Rachel Tal


2026

The Aramaic proclitic *dalet*, widely used in historical Hebrew texts, serves two distinct grammatical functions: as a subordinating conjunction and as a possessive preposition. Because these functions are orthographically identical and no annotated resources exist for this task, large-scale computational analysis of their usage has previously been infeasible. In this paper we introduce a new BERT model for historical Hebrew in which all prefixes are segmented and encoded as independent tokens. This representation allows the model to evaluate proclitics directly and provides a probe-based unsupervised method for determining the grammatical role of the *dalet* clitic using masked language modeling predictions. We evaluate the approach on a manually annotated dataset drawn from historical Hebrew literature spanning multiple regions and historical periods, achieving over an average F1 score of over 0.89. Applying the method to a corpus of more than 300 million words of historical Hebrew texts, we conduct large-scale stylistic analyses of the choice between the Aramaic *dalet* and available Hebrew alternatives. The results reveal geographic and diachronic trends and identify distinct stylistic clusters within the corpus. The prefix-segmented model and annotated dataset are released for unrestricted use.

2025

The corpus of post-Rabbinic historical Hebrew is a foundational corpus of Jewish heritage, containing over a billion words of legal, hermeneutical, and philosophic texts (and more). However, because the linguistic norms of the corpus diverge so often from that of modern Hebrew, the corpus cannot be computationally analyzed with existing Hebrew parsers. In order to fill this lacuna, we present the first Universal Dependencies corpus of post-Rabbinic historical Hebrew. The corpus comprises over 11,800 words, and we are pleased to release it to the community.

[Collected data]
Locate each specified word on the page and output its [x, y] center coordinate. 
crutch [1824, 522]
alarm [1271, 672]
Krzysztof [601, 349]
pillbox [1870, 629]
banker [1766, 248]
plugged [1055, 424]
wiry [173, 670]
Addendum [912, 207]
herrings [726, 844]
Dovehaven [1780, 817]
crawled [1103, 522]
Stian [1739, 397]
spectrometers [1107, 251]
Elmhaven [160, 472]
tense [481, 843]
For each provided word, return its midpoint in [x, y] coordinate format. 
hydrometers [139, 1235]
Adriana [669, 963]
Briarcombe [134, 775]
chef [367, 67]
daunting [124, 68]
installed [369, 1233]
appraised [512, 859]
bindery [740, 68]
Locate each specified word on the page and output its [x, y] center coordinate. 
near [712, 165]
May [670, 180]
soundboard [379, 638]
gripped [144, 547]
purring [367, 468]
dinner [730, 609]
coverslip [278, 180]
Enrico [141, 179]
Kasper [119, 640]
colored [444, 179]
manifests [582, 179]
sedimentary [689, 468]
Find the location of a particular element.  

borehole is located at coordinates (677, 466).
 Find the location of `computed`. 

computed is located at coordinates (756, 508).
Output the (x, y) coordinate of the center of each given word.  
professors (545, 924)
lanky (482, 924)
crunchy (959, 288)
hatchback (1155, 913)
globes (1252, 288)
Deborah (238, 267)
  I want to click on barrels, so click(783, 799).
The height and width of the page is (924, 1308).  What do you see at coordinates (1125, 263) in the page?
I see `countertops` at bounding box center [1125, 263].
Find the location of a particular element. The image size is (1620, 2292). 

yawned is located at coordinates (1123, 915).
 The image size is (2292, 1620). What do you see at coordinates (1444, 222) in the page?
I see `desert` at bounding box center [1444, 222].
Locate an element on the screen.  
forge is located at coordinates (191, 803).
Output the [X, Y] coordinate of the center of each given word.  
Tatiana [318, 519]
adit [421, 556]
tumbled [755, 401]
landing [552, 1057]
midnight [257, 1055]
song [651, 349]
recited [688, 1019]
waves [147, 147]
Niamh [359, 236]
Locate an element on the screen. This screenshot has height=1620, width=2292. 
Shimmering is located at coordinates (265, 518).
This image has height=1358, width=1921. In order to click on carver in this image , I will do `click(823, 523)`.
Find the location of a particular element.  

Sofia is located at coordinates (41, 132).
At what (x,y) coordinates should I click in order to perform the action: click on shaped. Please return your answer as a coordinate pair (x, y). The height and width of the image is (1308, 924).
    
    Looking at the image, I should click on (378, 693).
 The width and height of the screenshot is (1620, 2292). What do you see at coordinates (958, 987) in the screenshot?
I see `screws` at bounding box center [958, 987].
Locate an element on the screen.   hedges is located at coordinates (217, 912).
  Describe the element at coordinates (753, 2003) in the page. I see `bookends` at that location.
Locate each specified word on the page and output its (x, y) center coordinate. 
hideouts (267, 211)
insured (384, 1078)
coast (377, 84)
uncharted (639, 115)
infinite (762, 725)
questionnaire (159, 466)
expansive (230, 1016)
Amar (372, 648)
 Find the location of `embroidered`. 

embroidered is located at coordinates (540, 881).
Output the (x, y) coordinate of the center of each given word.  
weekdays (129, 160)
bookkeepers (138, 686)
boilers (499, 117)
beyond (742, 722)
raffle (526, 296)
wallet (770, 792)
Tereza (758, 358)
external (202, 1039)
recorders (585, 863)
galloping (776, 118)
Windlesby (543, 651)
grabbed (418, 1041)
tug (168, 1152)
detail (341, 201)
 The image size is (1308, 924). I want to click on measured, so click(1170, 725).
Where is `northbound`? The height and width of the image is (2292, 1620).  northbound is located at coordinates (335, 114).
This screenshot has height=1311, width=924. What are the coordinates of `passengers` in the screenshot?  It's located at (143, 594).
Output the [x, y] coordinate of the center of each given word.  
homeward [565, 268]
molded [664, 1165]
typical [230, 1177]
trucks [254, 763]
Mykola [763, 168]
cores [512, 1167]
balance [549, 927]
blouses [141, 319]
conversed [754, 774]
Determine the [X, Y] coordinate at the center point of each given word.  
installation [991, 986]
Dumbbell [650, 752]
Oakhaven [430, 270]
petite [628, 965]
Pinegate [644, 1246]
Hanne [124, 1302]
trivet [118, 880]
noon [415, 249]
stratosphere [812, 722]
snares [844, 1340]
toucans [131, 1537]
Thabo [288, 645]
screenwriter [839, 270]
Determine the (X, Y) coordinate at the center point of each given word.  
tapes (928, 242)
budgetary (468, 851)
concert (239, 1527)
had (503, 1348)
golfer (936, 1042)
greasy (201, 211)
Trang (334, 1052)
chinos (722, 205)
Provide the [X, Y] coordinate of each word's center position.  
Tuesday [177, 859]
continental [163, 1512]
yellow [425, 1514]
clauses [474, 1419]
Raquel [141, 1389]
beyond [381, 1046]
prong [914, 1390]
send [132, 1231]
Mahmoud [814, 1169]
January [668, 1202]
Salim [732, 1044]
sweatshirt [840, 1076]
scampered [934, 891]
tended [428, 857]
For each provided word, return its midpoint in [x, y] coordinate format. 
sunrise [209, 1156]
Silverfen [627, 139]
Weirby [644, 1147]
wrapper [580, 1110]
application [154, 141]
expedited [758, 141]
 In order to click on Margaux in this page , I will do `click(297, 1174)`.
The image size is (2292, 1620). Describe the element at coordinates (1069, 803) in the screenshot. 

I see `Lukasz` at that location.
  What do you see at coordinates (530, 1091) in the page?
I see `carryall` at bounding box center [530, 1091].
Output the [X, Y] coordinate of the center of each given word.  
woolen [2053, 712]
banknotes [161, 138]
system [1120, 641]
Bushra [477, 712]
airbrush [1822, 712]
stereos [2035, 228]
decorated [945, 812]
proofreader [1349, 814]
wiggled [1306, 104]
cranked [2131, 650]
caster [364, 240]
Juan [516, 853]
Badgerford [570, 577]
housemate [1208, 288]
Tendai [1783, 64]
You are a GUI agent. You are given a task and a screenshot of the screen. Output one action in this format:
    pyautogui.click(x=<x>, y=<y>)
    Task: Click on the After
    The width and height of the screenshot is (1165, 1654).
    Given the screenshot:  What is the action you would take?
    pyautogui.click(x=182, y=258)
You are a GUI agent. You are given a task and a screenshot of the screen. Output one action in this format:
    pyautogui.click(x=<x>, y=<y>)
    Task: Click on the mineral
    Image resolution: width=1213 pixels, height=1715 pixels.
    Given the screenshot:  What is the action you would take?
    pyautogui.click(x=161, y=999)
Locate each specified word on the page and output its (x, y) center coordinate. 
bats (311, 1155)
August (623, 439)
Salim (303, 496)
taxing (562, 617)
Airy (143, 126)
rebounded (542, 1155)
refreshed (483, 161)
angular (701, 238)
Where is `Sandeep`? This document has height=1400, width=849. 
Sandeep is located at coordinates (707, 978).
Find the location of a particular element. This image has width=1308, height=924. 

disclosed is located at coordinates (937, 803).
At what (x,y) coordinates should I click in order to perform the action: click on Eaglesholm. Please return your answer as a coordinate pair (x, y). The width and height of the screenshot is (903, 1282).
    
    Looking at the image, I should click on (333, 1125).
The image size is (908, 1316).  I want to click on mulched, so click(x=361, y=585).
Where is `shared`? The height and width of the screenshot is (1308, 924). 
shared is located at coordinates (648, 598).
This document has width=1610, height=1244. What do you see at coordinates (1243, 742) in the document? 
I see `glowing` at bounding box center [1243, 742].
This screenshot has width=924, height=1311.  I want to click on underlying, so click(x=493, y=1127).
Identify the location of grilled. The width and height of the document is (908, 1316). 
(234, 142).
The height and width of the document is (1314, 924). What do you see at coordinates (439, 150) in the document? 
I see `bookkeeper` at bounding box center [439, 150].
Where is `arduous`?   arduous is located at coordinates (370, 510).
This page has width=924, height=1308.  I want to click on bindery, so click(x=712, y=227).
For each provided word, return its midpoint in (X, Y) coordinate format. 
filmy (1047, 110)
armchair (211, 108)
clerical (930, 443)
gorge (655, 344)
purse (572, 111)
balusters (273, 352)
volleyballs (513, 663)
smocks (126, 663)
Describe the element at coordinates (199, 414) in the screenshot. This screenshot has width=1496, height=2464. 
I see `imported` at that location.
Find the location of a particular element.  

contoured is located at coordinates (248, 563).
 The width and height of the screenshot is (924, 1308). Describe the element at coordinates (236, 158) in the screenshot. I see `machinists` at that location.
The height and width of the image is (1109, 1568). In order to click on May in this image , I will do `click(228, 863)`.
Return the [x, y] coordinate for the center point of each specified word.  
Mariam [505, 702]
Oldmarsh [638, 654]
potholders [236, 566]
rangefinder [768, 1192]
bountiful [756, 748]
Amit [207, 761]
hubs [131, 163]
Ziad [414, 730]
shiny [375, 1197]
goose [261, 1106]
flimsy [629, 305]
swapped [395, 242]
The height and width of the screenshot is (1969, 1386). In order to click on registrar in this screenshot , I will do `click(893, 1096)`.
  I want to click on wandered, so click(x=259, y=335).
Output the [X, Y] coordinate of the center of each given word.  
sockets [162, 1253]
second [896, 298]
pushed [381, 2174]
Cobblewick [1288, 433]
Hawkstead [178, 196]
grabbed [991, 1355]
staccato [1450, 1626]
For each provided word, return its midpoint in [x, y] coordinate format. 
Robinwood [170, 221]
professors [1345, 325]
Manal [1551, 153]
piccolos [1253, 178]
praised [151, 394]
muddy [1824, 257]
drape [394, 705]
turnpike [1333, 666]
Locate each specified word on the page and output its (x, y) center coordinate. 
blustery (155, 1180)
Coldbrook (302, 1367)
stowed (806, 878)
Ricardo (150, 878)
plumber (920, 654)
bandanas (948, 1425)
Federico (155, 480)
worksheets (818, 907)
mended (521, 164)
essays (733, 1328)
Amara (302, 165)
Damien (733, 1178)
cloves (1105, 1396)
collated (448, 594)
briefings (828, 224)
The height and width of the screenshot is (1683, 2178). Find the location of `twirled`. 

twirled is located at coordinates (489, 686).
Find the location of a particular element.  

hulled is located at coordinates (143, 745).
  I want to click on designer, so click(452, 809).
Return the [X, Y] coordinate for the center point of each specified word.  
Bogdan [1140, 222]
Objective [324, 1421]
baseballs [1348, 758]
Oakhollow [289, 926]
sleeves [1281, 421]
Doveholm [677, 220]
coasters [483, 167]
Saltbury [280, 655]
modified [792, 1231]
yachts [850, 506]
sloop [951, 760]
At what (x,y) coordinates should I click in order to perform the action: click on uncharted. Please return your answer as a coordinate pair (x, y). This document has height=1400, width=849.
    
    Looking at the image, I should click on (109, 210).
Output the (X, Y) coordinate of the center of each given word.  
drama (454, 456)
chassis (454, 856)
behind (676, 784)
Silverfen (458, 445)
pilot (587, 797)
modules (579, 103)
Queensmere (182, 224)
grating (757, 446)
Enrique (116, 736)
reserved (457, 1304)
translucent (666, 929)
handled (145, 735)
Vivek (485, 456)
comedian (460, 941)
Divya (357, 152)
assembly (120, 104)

**Exercise 1:**
Answer these questions using the two research abstracts.
(a) What two grammatical functions does the Aramaic proclitic *dalet* serve?
(b) How large is the corpus used for the stylistic analyses of *dalet*?
(c) How many words does the Universal Dependencies corpus of post-Rabbinic historical Hebrew comprise?
**Exercise 2:**
Rewrite the paragraph of the research abstracts that begins "The corpus of post-Rabbinic historical Hebrew" as a short list, keeping its main facts.
**Exercise 3:**
Reproduce the part of the research abstracts that opens with the words containing "The corpus of" and closes with "to the community.".
Nothing in the collected data is needed for this work.

**Written solution 1:**
(a) It serves as a subordinating conjunction and as a possessive preposition.
(b) It contains more than 300 million words of historical Hebrew texts.
(c) It comprises over 11,800 words.

**Written solution 2:**
- Post-Rabbinic historical Hebrew is a foundational corpus of Jewish heritage, containing over a billion words of legal, hermeneutical, and philosophic texts, among others.
- Its linguistic norms often diverge from those of modern Hebrew, so existing Hebrew parsers cannot analyze it.
- To fill this gap, the first Universal Dependencies corpus of post-Rabbinic historical Hebrew is presented.
- The corpus comprises over 11,800 words and is released to the community.

**Written solution 3:**
The corpus of post-Rabbinic historical Hebrew is a foundational corpus of Jewish heritage, containing over a billion words of legal, hermeneutical, and philosophic texts (and more). However, because the linguistic norms of the corpus diverge so often from that of modern Hebrew, the corpus cannot be computationally analyzed with existing Hebrew parsers. In order to fill this lacuna, we present the first Universal Dependencies corpus of post-Rabbinic historical Hebrew. The corpus comprises over 11,800 words, and we are pleased to release it to the community.